Buchinger Wilhelmi private Cloud
Building a secure and DSGVO compliant private cloud including data warehouse and data-driven analytics / models
Kubernetes, K3s, Terraform, Linux, AWS, ETL Pipelines, OpenStack, Docker Swarm, HL7, Tensorflow, Elasticsearch, SQL, NoSQL, Prefect, Dask, CI/CD Pipelines, Machine Learning, Tensorflow, ArgoCD, Github Actions, Keycloak, Microservices, FastAPI
The goal of the project is to build a data landscape from existing and future data, which can then be used to better understand business processes and make automatic data-driven recommendations and decisions using machine learning.
A particular challenge was the handling of sensitive patient data, which is why the requirements of the German Data Protection Regulation (DSGVO) and the Baden-Würtemberg Hospital IT Act had to be met.
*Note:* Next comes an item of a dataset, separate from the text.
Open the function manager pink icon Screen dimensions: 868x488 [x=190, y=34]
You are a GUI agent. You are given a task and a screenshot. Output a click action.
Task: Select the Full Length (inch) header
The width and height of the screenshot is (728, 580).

Therefore, the first phase of the project consisted of planning and close coordination with several law firms to work out and plan the specifications of the hospital laws.
The initial architecture was serverless built on AWS, but was then redesigned to Kubernetes due to legal decisions regarding medical data. High data security was a requirement, as highly sensitive medical data is used and analyzed, which requires ISO certification and managing HL7 data. I then deployed a BareMetal Kubernetes cluster on Hetzner Cloud with K3s, Terraform and MicroOS, which autoscales horizontally, load balances and automatically creates certificates (https://github.com/kube-hetzner/terraform-hcloud-kube-hetzner). The cluster and deployment are continuously monitored and errors are automatically fixed. In addition to the security aspects, it further allows us to save 90% in costs compared to AWS EKS.
In the area of analytics, we created a dashboard for NoSQL and SQL data, as well as ETL pipelines to create a data warehouse.
In Machine Learning, one goal was to run highly scalable models in the cloud to make decisions and classify customers and app users in Milliseconds.
In order to improve the customer journey, a “profile” was created for each custom, followed by manual analysis, classification using data science, and twin-customer analysis.